Aux Etats-Unis, que ce soit dans les prisons fédérales ou dans les prisons d'Etat,
on se base sur les organes génitaux, non sur l'identité de genre.
Dans tout le pays, les femmes transgenres dotées d'organes masculins
sont envoyées dans des prisons pour hommes.
La rumeur disait que j'avais un vagin, car tout le monde voyait que j'avais des seins.
Et je venais d'une autre prison, où j'avais été incarcérée pendant les premiers mois.
Le gardien m'a convoquée dans son bureau et m'a ordonné de me déshabiller.
Il m'a fait enlever et déposer mes vêtements.
J'ai obéi, et il m'a dit qu'il vérifiait la rumeur selon laquelle je serais une femme.
Soit-disant, il craignait d'avoir des ennuis s'il gardait une femme dans son unité.
Lors du contrôle à l'arrivée, on doit déjà se déshabiller.
On doit se tourner sous toutes les coutures.
Alors, vous voyez...
Je n'aurais jamais pu passer cette étape en cachant ce que j'avais entre les jambes.
Je travaillais à la clôture extérieure, dans la zone de sécurité minimum.
Le sergent avait déjà abusé de moi une fois.
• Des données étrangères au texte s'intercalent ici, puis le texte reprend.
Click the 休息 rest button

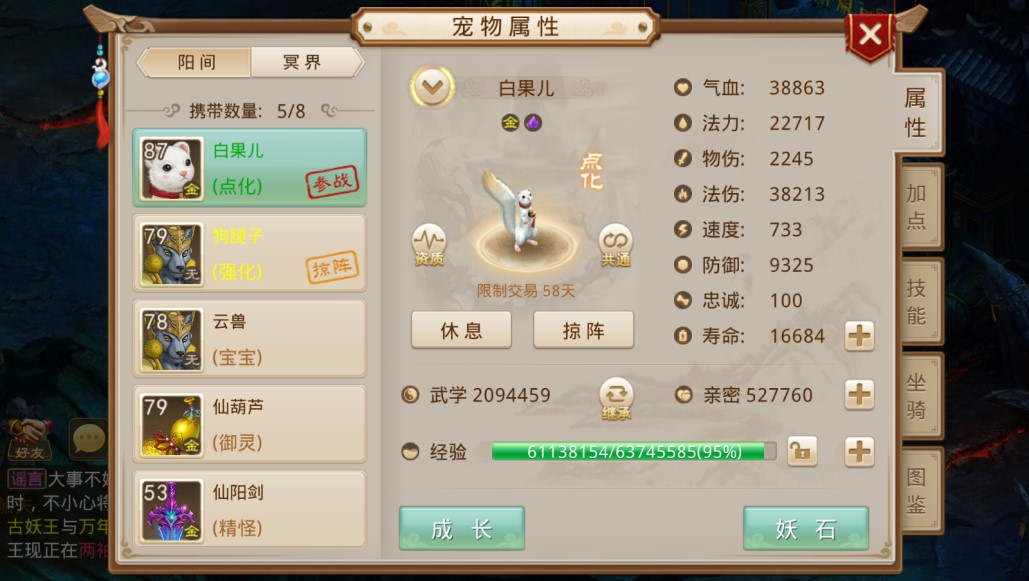pyautogui.click(x=461, y=330)
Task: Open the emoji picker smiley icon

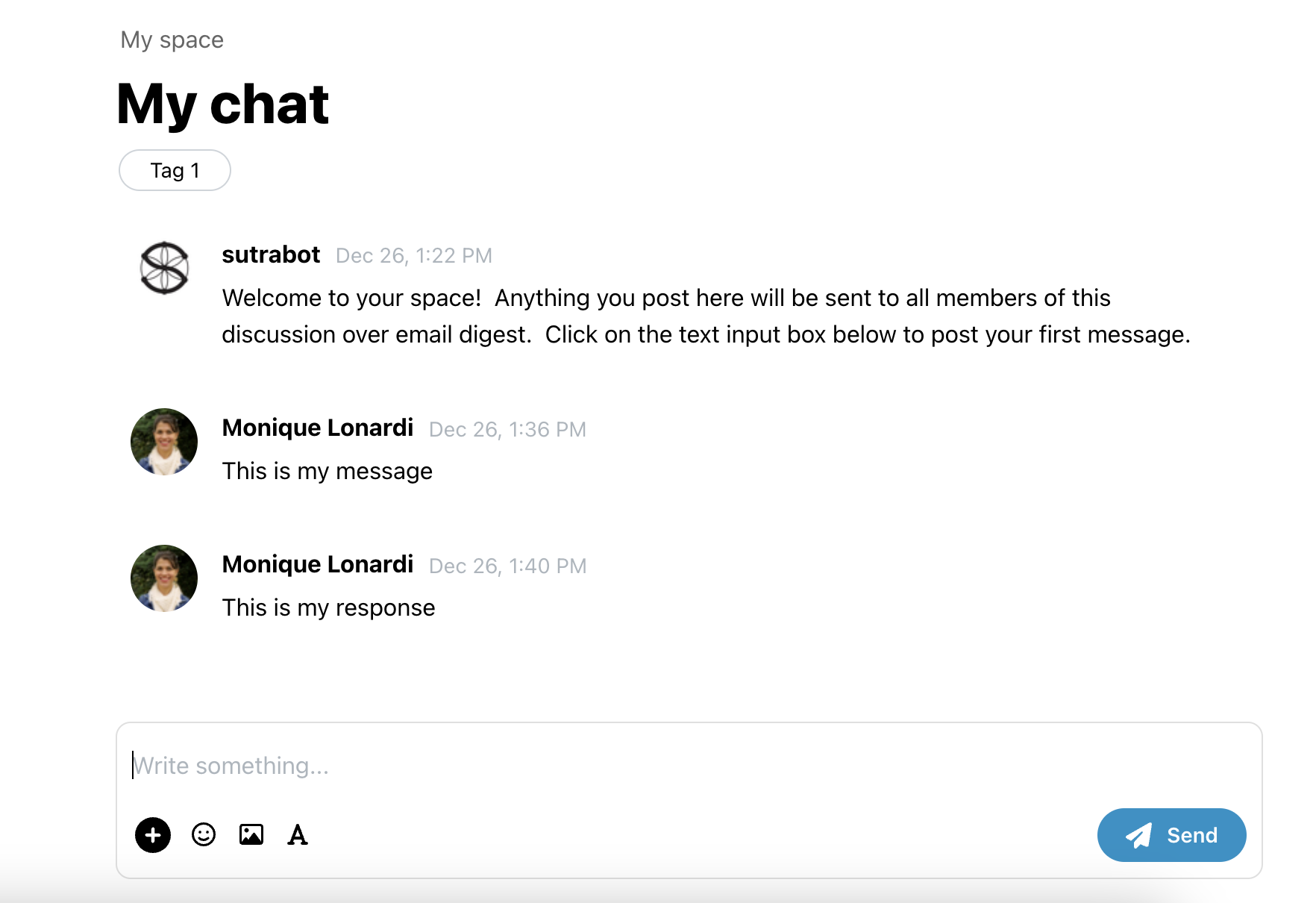Action: pos(204,834)
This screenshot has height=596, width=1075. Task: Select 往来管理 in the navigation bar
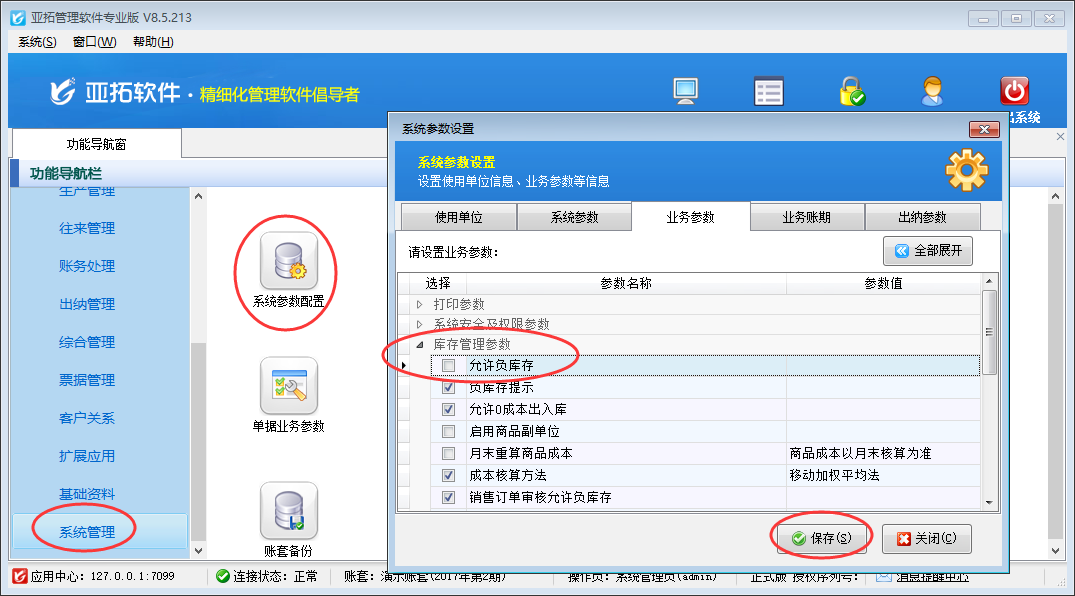87,228
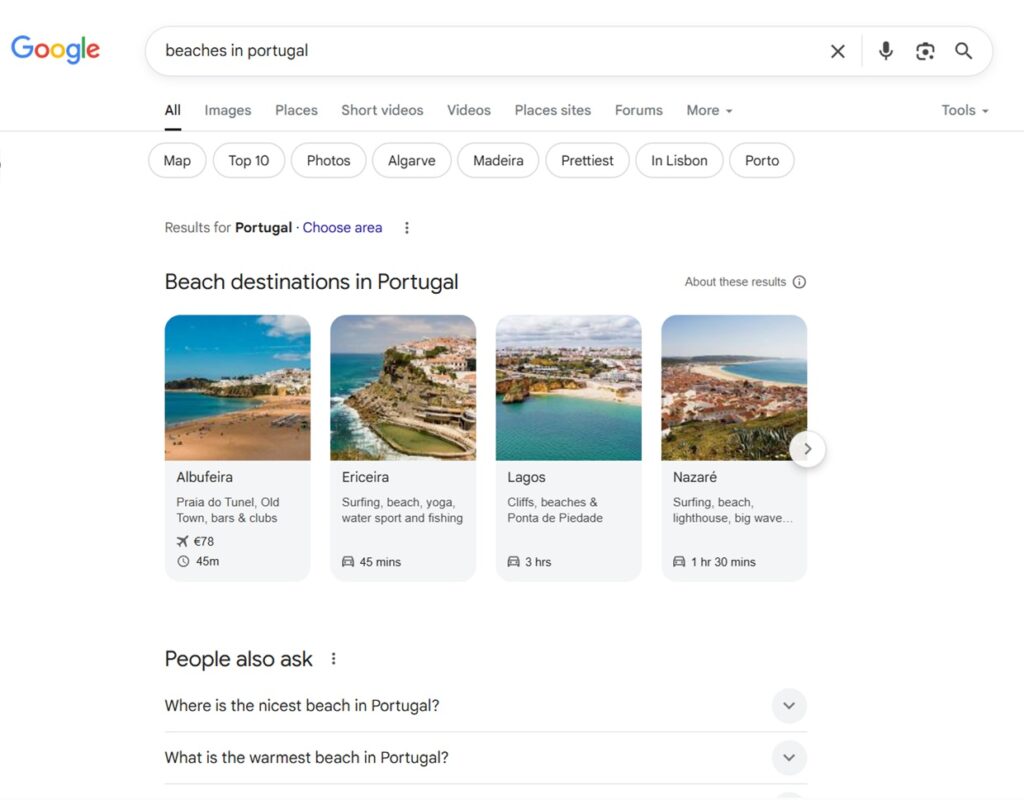Open Google Lens image search icon
The height and width of the screenshot is (800, 1024).
click(925, 51)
Un matin, alors que je rentrais du chantier,
il a décidé qu'il allait recommencer mais cette fois, devant tout le monde.
Il s'est approché derrière moi, et s'est mis à toucher ma poitrine.
Il pinçait mes tétons entre ses doigts.
Il m'a retournée et a attrapé mes fesses.
Il les pinçait et les palpait.
Vraiment...
Il agissait comme un pervers.
Vous ne pouvez rien faire, à part rester là et subir.
J'avais des codétenus à l'intérieur, c'est à ce moment-là qu'ils sont sortis.
Ils m'ont dit que je n'en sortirais pas vivante - je ne quitterais pas cette prison vivante.
Je me suis rendue à la salle où on distribue les uniformes.
Je pouvais voir le couloir par une vitre au long du mur.
Une foule de détenus se pressait pour essayer de m'apercevoir.
Je ne voyais même pas le mur du couloir, leurs têtes remplissaient tout l'espace.
Ils tapaient contre la vitre, me montraient du doigt... Et ça, c'était avec la vitre !
Une fois dans le couloir, j'avais peur qu'ils m'attrappent tous en tirant sur mes bras :
"C'est un homme, cette fille !" J'avais peur.
Dès qu'on savait qu'une fille était arrivée dans l'enceinte, ils voulaient tous la voir.
A deux occasions, j'ai été poignardée par l'un de ces hommes
car je refusais de sortir avec eux.
Ces hommes, ici, ont vraiment l'impression que vous êtes là pour les satisfaire sexuellement.
Vous vous sentez tellement faible face à eux !
Vous voyez, vous n'avez pas votre mot à dire.
Vous ne voulez pas non plus faire trop d'histoires, pour ne pas aggraver les choses.
Elle a l'apparence, la démarche d'une fille ; peu importe ce qu'elle a entre les jambes.
Elle a toujours le côté arrière, et sa bouche.
Elle ne veut pas, ce n'est pas un problème, ils se servent.
De toute façon, les gens comme ça ne sont pas fichus de se défendre.
Les gardes ici ne se soucient de rien.
Ils sont très zen, vous voyez ? Si ça arrive devant leurs yeux, ils interviendront ;
s'ils n'ont rien vu, ça ne les regarde pas. C'est comme ça que ça marche ici.
Un homme sur dix se fait violer en prison.
Il n'existe pas de statistiques concernant le viol des détenues transgenres.